LA DONNA ATLETA Un’atleta professionista solitamente mantiene un alto livello di attività anche durante la gravidanza. E’ seguita e monitorata costantemente dal suo medico e dal suo staff. Si raccomanda alle atlete di non superare il 90% della propria frequenza cardiaca massima. In effetti è stato dimostrato che al di sopra di questa frequenza, la salute del feto potrebbe essere a rischio.

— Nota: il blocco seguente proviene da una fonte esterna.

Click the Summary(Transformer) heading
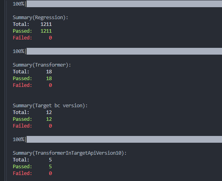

QUANDO FERMARSI? Se la corsa è permessa durante la gravidanza, ed è anche incoraggiata se veniva già praticata in precedenza, a quale trimestre si dovrebbe interrompere? Su questo argomento sembra che in letteratura non esista nessuna raccomandazione. In effetti, se la donna incinta non ha alcun disturbo durante la corsa (nessun dolore muscolo scheletrico importante o sintomi uroginecologici come visto in precedenza), nulla impedisce di continuare per tutta la gravidanza. Gli studi evidenziano che le donne incinte adeguano in modo naturale il livello di intensità durante uno sforzo fisico. E’ logico credere che la maggioranza delle donne smetterà di correre nel momento stesso in cui loro troveranno necessario farlo per loro o per il loro bimbo.

Bibliografia– Bo et al. Exercise and pregnancy in recreational and elite athletes: 2016/17 evidence summary from IOC Expert Group Meeting, Lausanne. Parts 1-2-3. BJSM 2016, 50: 571-589 + 1297-1305. BJSM 2017, 0: 1-10.– Committee Opinion of ACOG. Physical Activity and Exercise during Pregnancy and the Postpartum Period. 2015 (réaffirmé en 2017), no 650.– Mottola et al. 2019 Canadian guideline for physical activity troughout pregnancy. BJSM 2018, 52: 1339-1346.– Rapport résumant les conclusions: International Consultation on Incontinence 2016.